Lodi News-Sentinel

Actor Cindy Williams, the optimistic Shirley of ‘Laverne & Shirley,’ dies at 75

- Nardine Saad

LOS ANGELES — Cindy Williams, who played sweet, wide-eyed Shirley Feeney on the “Happy Days” spinoff “Laverne & Shirley,” has died. She was 75.

Williams died in Los Angeles on Wednesday after a brief illness, her children, Zak and Emily Hudson, said in a statement released Monday to the Associated Press through a family spokeswoma­n.

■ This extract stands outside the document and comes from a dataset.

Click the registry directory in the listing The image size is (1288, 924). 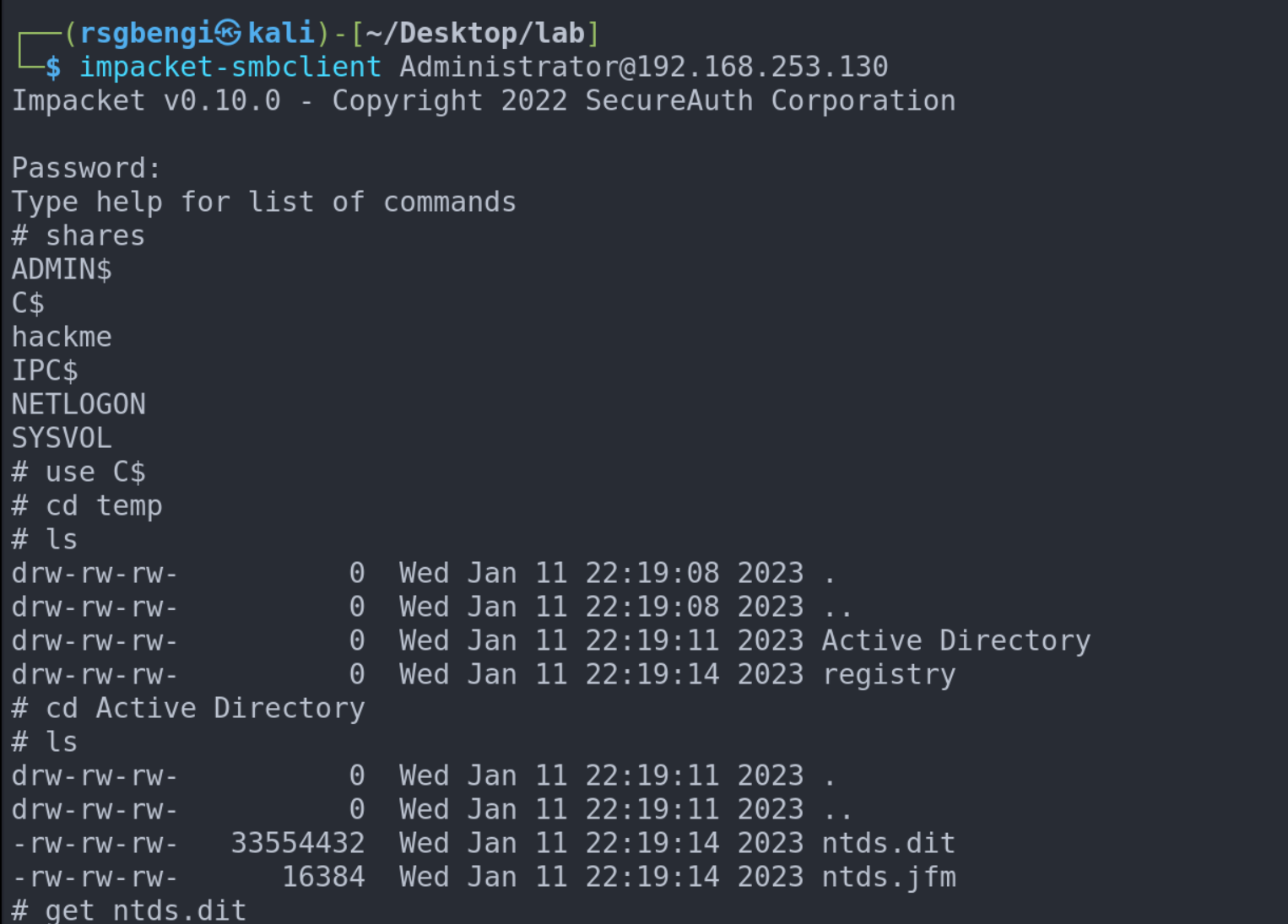click(x=889, y=674)
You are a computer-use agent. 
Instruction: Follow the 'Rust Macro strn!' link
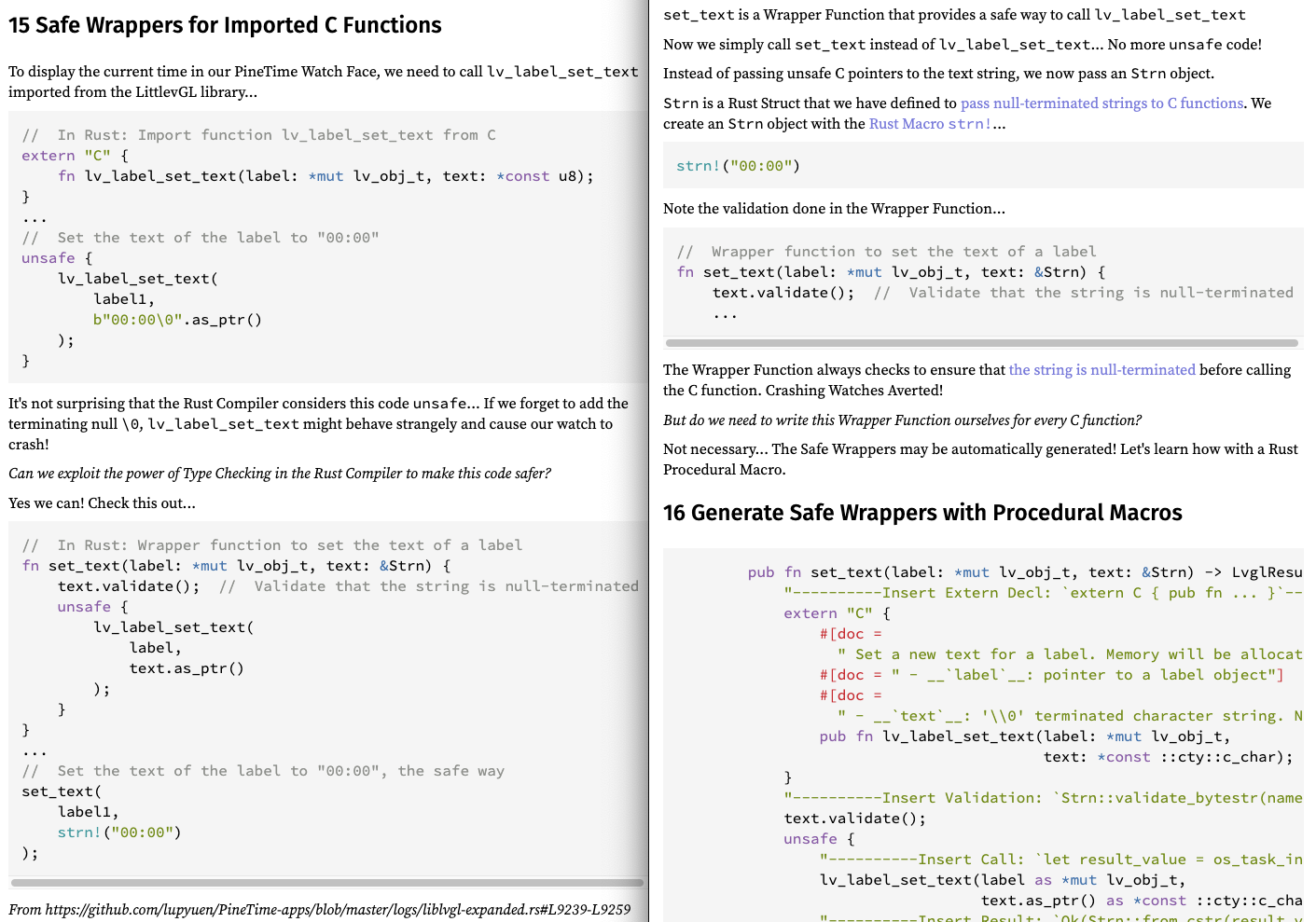(929, 124)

“The passing of our kind, hilarious mother, Cindy Williams, has brought us insurmount­able sadness that could never truly be expressed,” the statement said. “Knowing and loving her has been our joy and privilege. She was one of a kind, beautiful, generous and possessed a brilliant sense of humor and a glittering spirit that everyone loved.”

Williams was the optimistic foil to Penny Marshall’s wise-cracking Laverne DeFazio on the iconic sitcom, which starred two 1950s roommates working on the bottle-cap assembly line at Milwaukee’s Shotz Brewery.

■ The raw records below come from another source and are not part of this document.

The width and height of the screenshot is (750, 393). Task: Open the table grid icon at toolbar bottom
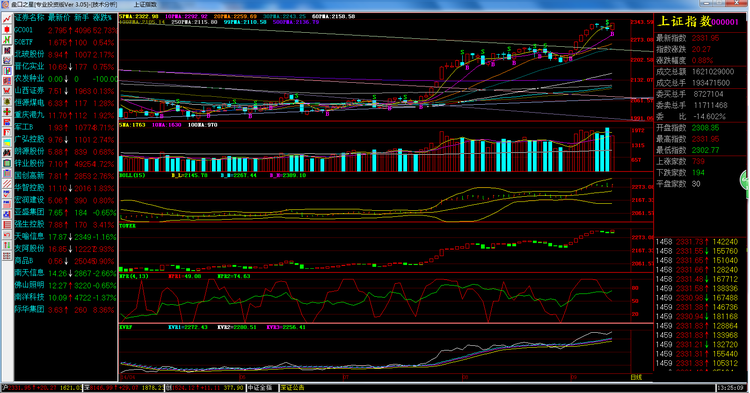(x=7, y=256)
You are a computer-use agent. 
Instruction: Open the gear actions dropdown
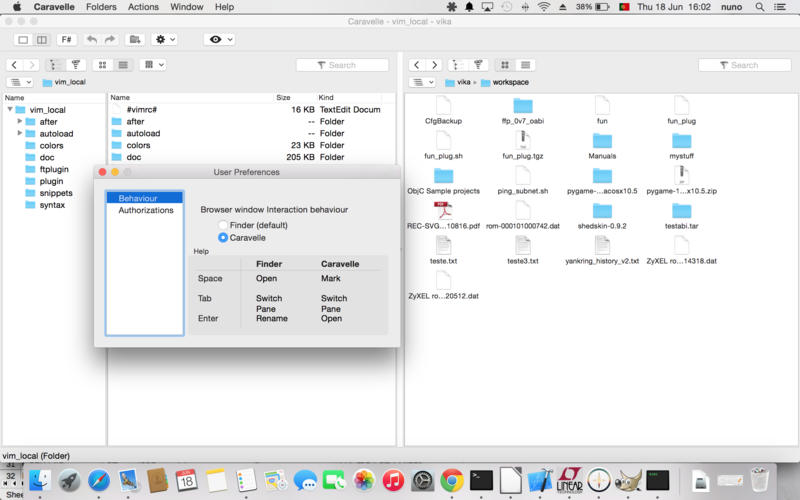pos(164,40)
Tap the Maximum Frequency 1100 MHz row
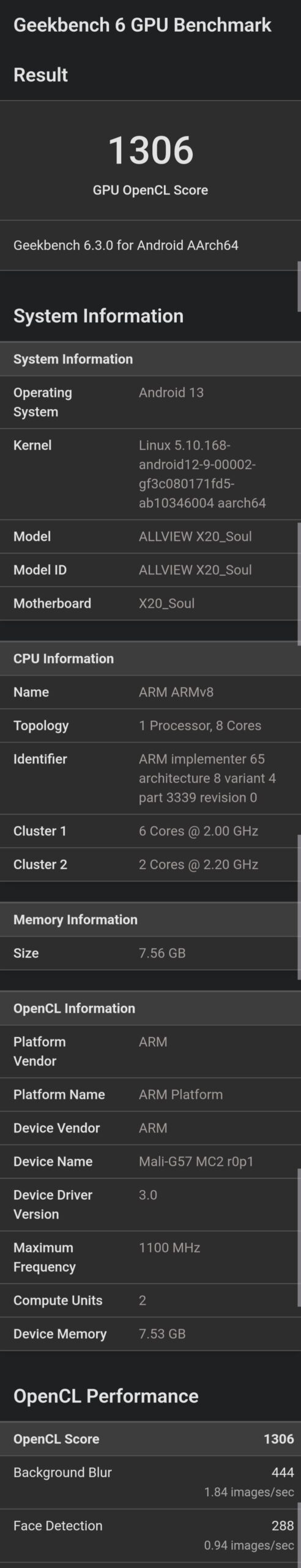This screenshot has width=301, height=1568. pos(150,1257)
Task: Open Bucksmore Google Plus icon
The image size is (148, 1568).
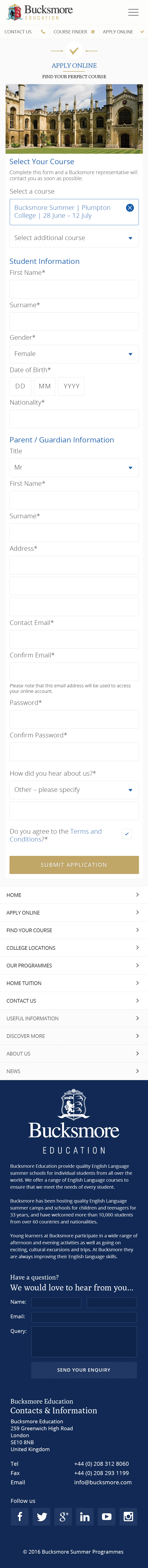Action: point(63,1516)
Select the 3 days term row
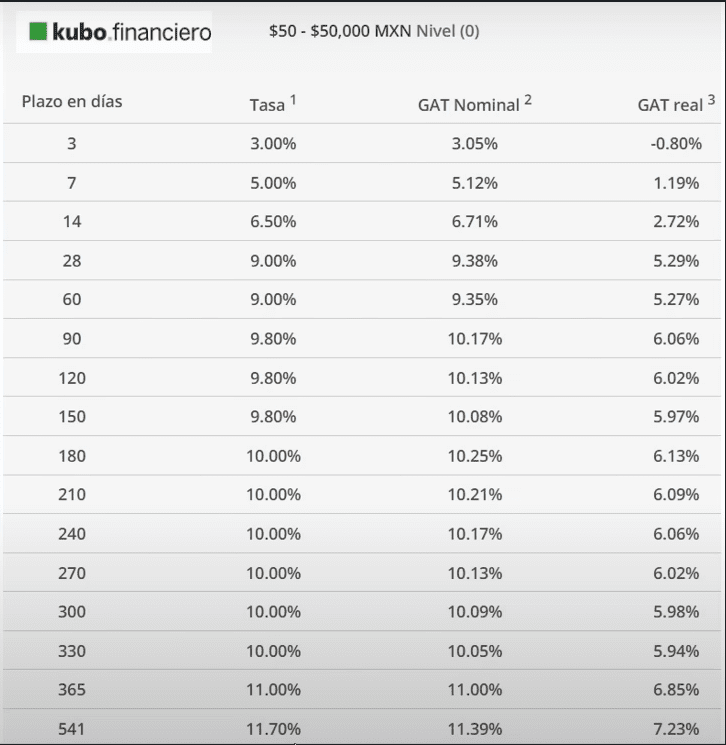Screen dimensions: 726x745 coord(72,143)
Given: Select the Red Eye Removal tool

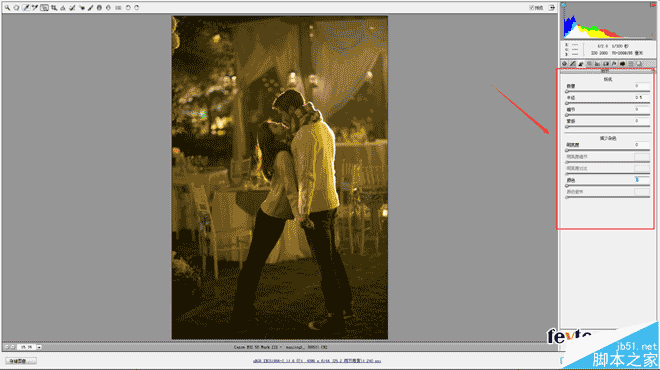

“When you can find those characters with attitudes who are in sync, they are funny and charming to watch. You see aspects of yourself in the characters’ attitudes,” Williams told The Times in 1993. “Usually in sitcoms, the characters you play are close to you. They are beats within yourself that you really play well.”

Though she might have appeared an expert at pratfalls when the show debuted in 1976, she was a novice to the sitcom genre. Before that, she trained in theater in high school and at Los Angeles Community College, then honed her skills when she was accepted by the Actors Studio West alongside Sally Field and Robert De Niro.

The Golden Globenomin­ated actress appeared in George Cukor’s “Travels With My Aunt” and starred in George Lucas’ 1973 nostalgic coming-ofage comedy “American Graffiti” and Francis Ford Coppola’s 1974 film “The Conversati­on.” She also auditioned for Lucas’ “Star Wars” but lost the part of Princess Leia to Carrie Fisher.

It was a fateful meeting with producer Garry Marshall and Fred Roos that put her on the path to chanting “Schlemiel! Schlimazel! Hasenpfeff­er Incorporat­ed” while skipping in the “Laverne & Shirley’s” opening sequence.

Marshall, Williams recalled in her memoir, “Shirley, I Jest!” turned to Roos and said, “I like her. She’s like a pudgy Barbara Harris,” the Tony-winning Broadway comic. They brought her on to their newly formed company, Compass Management. then, on her first audition, she booked the part of student Rhoda Zagor on James L. Brooks’ popular high-school comedy “Room 222,” one of the first shows featuring black actors in lead roles.

She then became friends with Garry Marshall’s younger sister, Penny Marshall, whom she met through mutual friends. The two were out-of-work actresses when they were hired by Francis Coppola’s Zoetrope company to write a prospectiv­e TV spoof for the Bicentenni­al.

“They got a lot of comedy writers or people who wanted to be comedy writers,” Williams told The Times in 1995. “They wanted two women. We would be assigned a certain aspect of the history of America and write a spoof on that particular aspect of American history.”

They had been writing together for a few months when Garry Marshall called to ask if they would like to guest on his ABC series “Happy Days,” reuniting Williams with her “American Graffiti” costar Ron Howard.

“Penny said yes and I said yes and we went and did it. The rest is kind of history,” she told The Times.

The women became household names after 1975, when their characters — two girls from the other side of the tracks — appeared on Marshall’s sitcom for a double date with Richie (Howard) and Fonzie (Henry Winkler).